[Stored data entries]
┄┄┄┄┄┄┄┄┄┄┄┄┄┄┄┄┄┄┄┄

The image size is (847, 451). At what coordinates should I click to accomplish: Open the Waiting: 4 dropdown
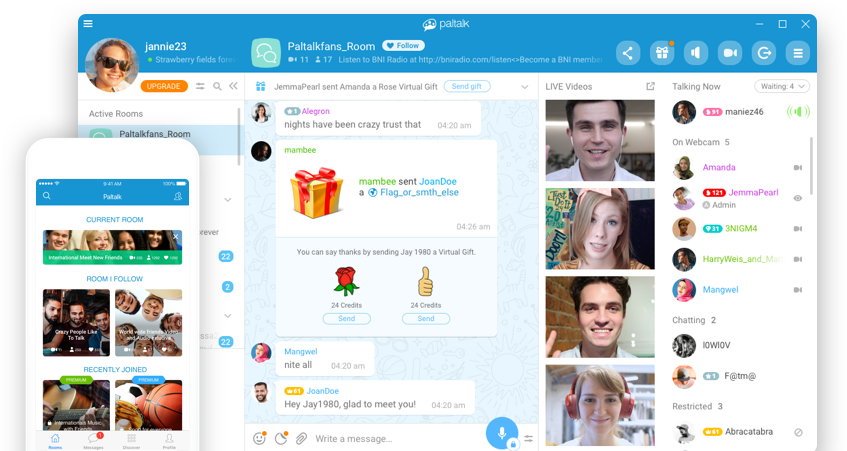782,87
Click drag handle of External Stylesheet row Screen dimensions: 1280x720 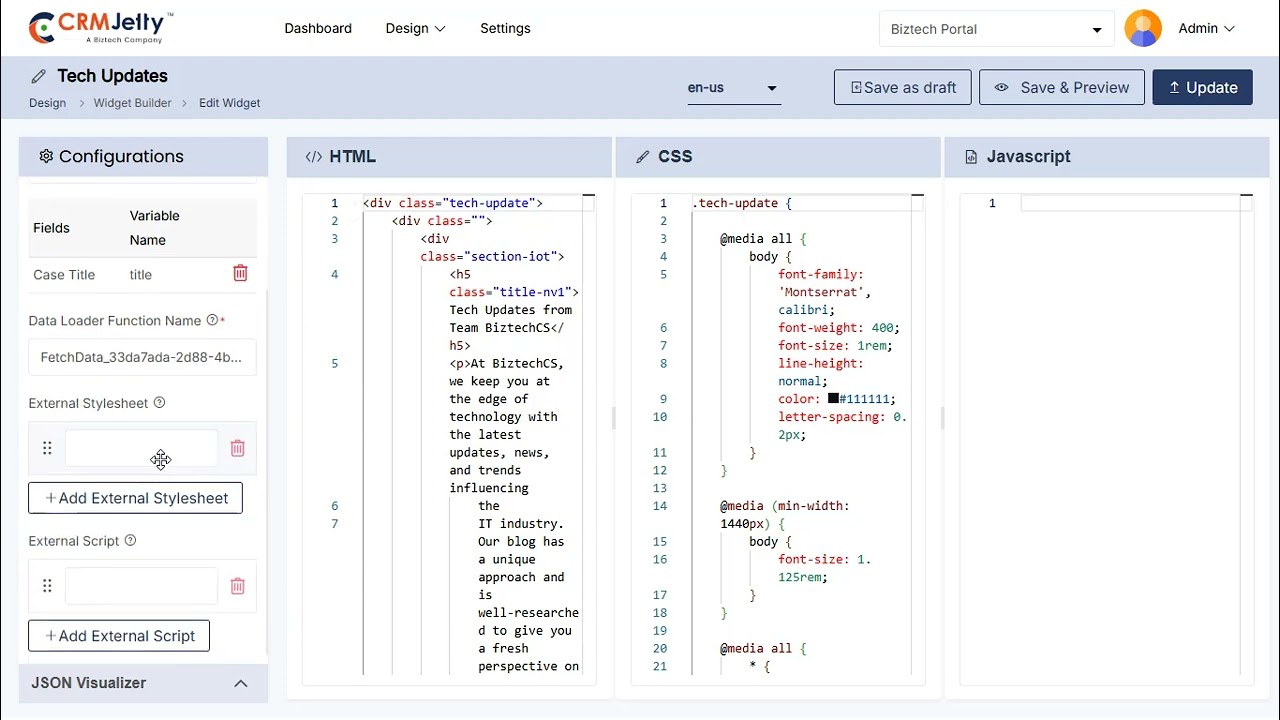47,449
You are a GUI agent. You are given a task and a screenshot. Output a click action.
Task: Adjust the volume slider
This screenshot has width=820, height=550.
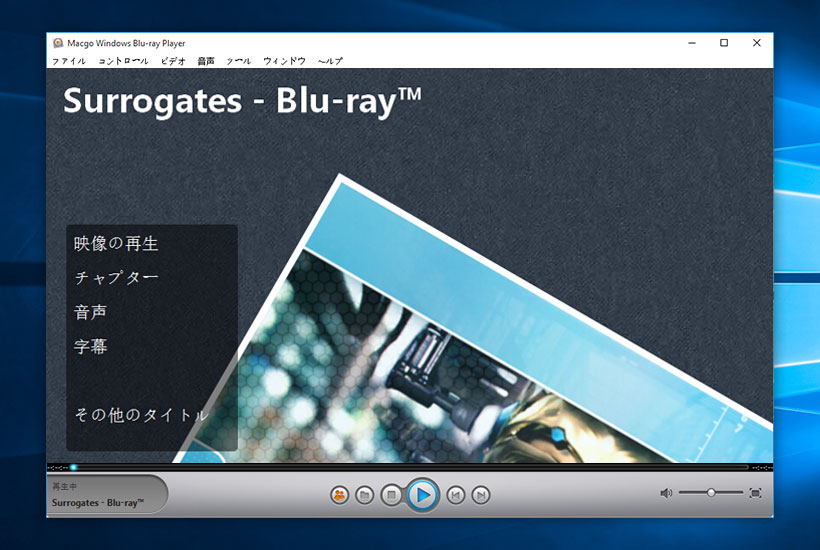pyautogui.click(x=711, y=493)
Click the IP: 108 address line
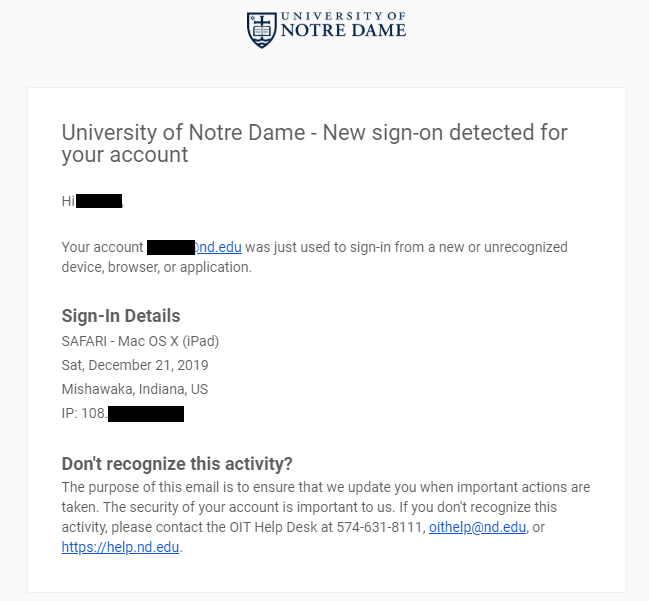649x601 pixels. 123,413
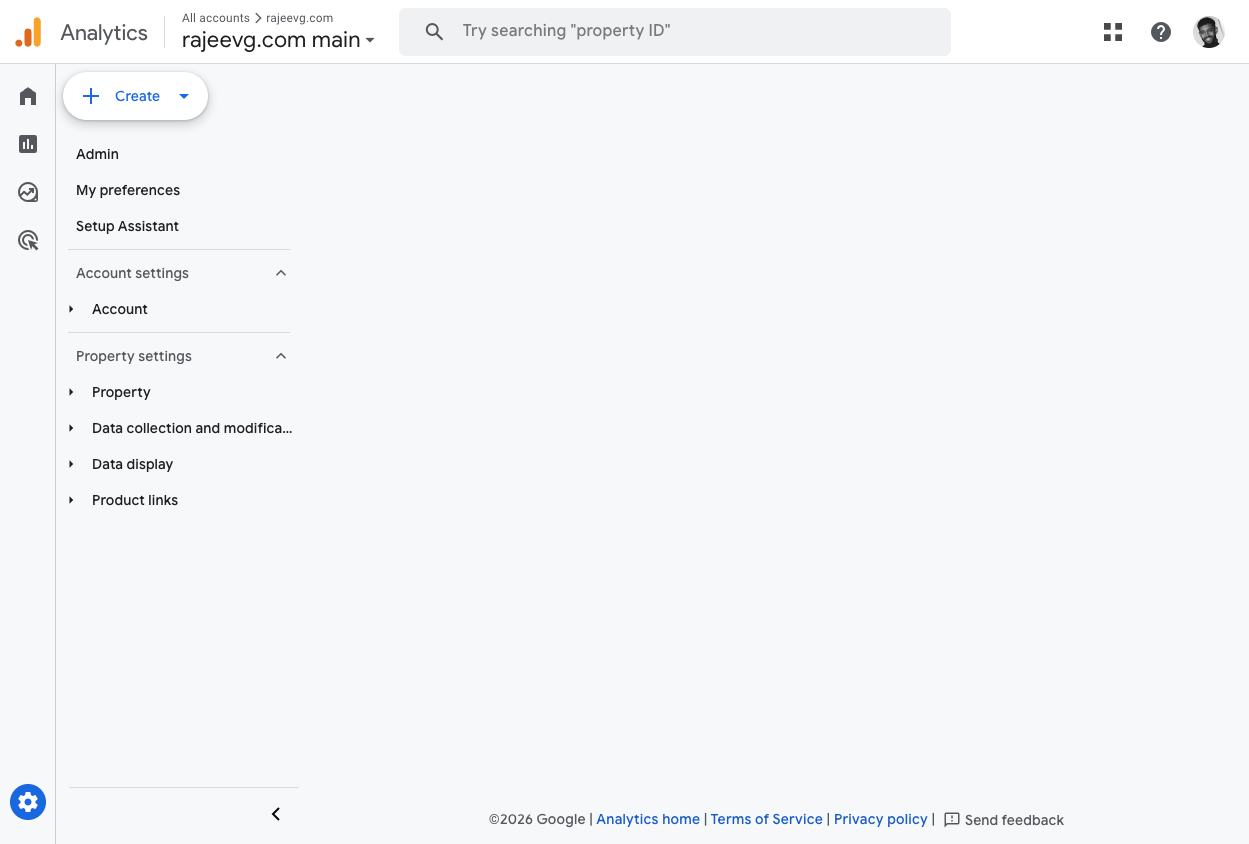Open the Home icon in left rail

click(28, 96)
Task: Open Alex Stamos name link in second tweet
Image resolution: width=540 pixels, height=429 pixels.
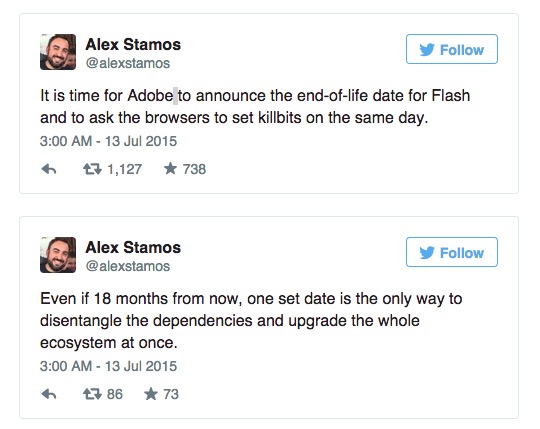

┄┄┄┄┄┄┄┄┄┄┄┄┄┄┄┄┄┄┄┄

Where pictures appear, omit them, and transcribe exactly, with nothing else, the lines from the line with "Click the IP: 108 address line" through the final line of the records above, both ends included.

Click the IP: 108 address line
649x601 pixels. 123,413
Open the Home icon in left rail

click(28, 96)
Task: Open Alex Stamos name link in second tweet
Image resolution: width=540 pixels, height=429 pixels.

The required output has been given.